Londra ed Ankara hanno già in programma una “fase due” che prevede “un’area di libero scambio più comprensiva ed ambiziosa”. A
chiarire il risvolto strategico dell’accordo di libero scambio tra Gran
Bretagna e Turchia è stato lo stesso l’ambasciatore britannico ad
Ankara Dominick Chilcott,
il quale ha anche confermato la valenza anticinese dell’intesa
turco-britannica: «Uno dei grandi problemi strategici dei nostri tempi
riguarda la necessità di calibrare le relazioni con la Cina. La
pandemia, nei suoi primi mesi, ha fatto emergere la vulnerabilità di
essere dipendenti dalla manifattura cinese per alcuni prodotti chiave,
come i dispositivi di protezione. La Gran Bretagna, come molti altri
Paesi, ha bisogno di individuare altri Paesi da cui approvvigionarsi, e
questo, insieme alla nuova area di libero scambio [con la Turchia] crea
un’opportunità per la Turchia e per il commercio turco-britannico. Spero
anche che nel settore della difesa la collaborazione tra aziende
britanniche e turche possa crescere: si tratterebbe di un fatto naturale
per due Paesi NATO, ed ovviamente con un significato strategico». A questo l’ambasciatore britannico ha aggiunto di considerare quella di Ankara «l’unica democrazia stabile del Vicino Oriente».
Dalla
prospettiva britannica l’area di libero scambio con la Turchia
permetterà di contenere la dipendenza di Londra dalle merci cinesi, che
attualmente corrispondono a circa il 10% dell’intero valore annuale delle importazioni britanniche
‒ circa 60 miliardi di euro su un totale di quasi 600 – con un
interscambio complessivo che nel 2020 ha superato gli 85 miliardi di
euro ed una bilancia commerciale nettamente favorevole a Pechino. Pur
risultando evidentemente incompatibile con la strategia anticinese
adottata da Londra, nel passato recente, l’idea di un’area di libero
scambio commerciale tra Londra e Pechino godeva in Gran Bretagna di una
certa attenzione.
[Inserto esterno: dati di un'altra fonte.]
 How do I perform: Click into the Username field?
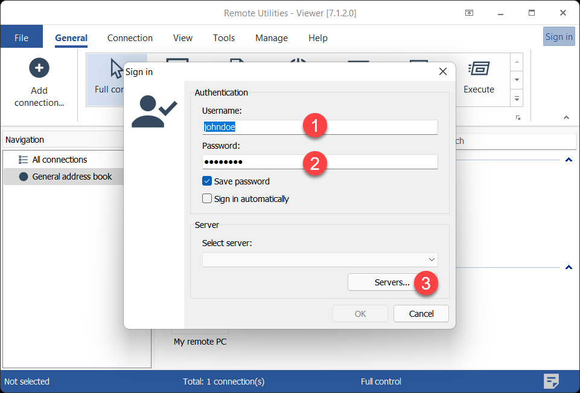[319, 127]
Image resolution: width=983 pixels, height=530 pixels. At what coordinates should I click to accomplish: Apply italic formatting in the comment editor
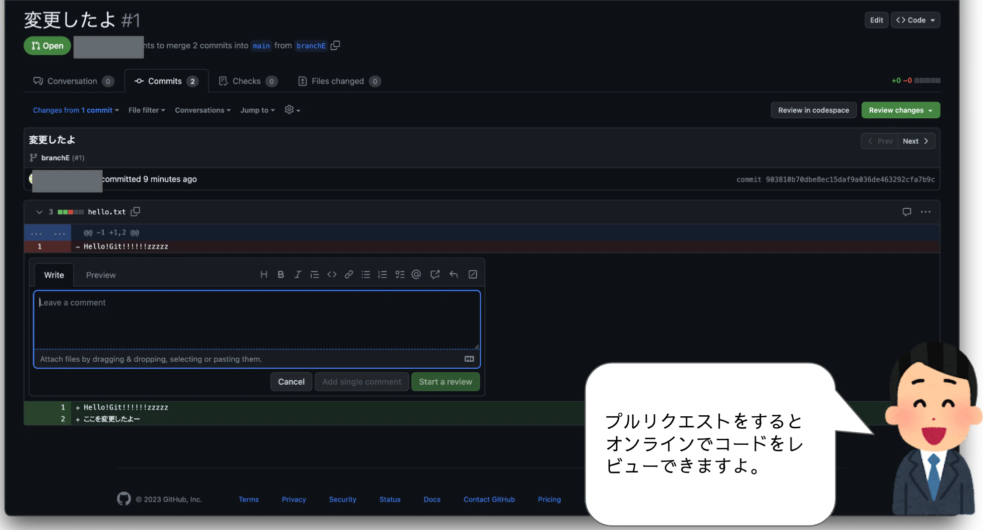pos(298,275)
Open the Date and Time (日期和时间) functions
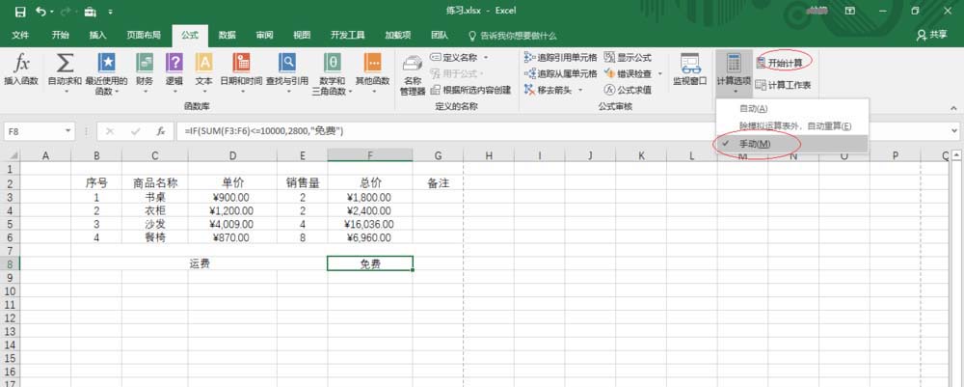 coord(241,69)
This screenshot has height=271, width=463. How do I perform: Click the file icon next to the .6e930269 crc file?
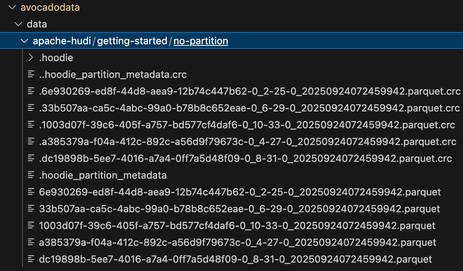[x=31, y=91]
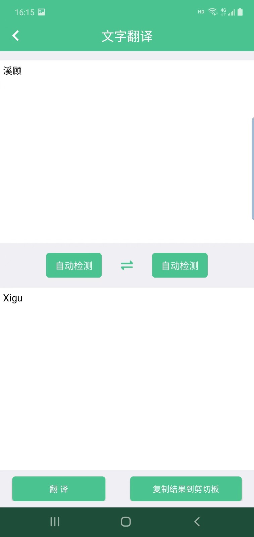
Task: Tap the HD indicator in status bar
Action: [201, 12]
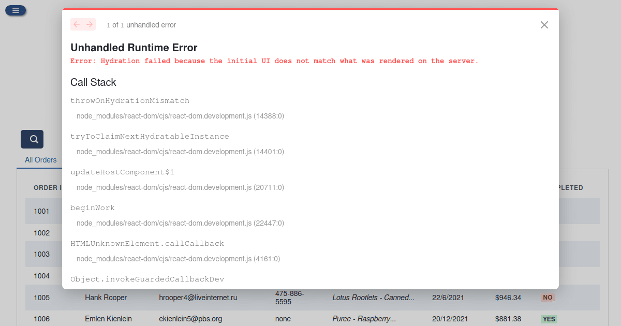Click the NO status badge for order 1005
The image size is (621, 326).
[x=548, y=298]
Nel 2018 era stato lo stesso ministro degli Esteri
cinese Wang Yi a proporre al suo omologo britannico Jeremy Hunt l’idea
di un’area di libero scambio tra Londra e Pechino: malgrado ciò,
l’atteggiamento britannico del presente sembra non tollerare una Cina
prospera e in forze.
Oltre che nel Vicino Oriente, l’intesa strategica tra Gran Bretagna e Turchia non mancherà di avere importanti risvolti anche in Africa,
dove la tradizionale presenza britannica si trova a fare i conti con il
protagonismo russo e cinese: un protagonismo che Londra punta
evidentemente a contrastare facendo leva sulla presenza turca nel
continente africano.
Rispetto a Mosca, infine, la
“scommessa turca” della Gran Bretagna sembra volersi ispirare alla larga
coalizione che affrontò l’Impero zarista nella guerra di Crimea
combattuta tra il 1853 ed il 1856. Nel presente, del resto, Ankara e
Londra si trovano spalla a spalla anche in Ucraina, fornendo da sette
anni assistenza ‒ istruttori, mercenari, armi e droni ‒ all’esercito di
Kiev contro gli insorti del Donbass sostenuti da Mosca. Malgrado tutte le azioni messe in campo e le ambizioni di Lord Johnson, la gloria di Lord Palmerston potrebbe di per sé non garantire i fasti del passato alla nuova Gran Bretagna post-Brexit.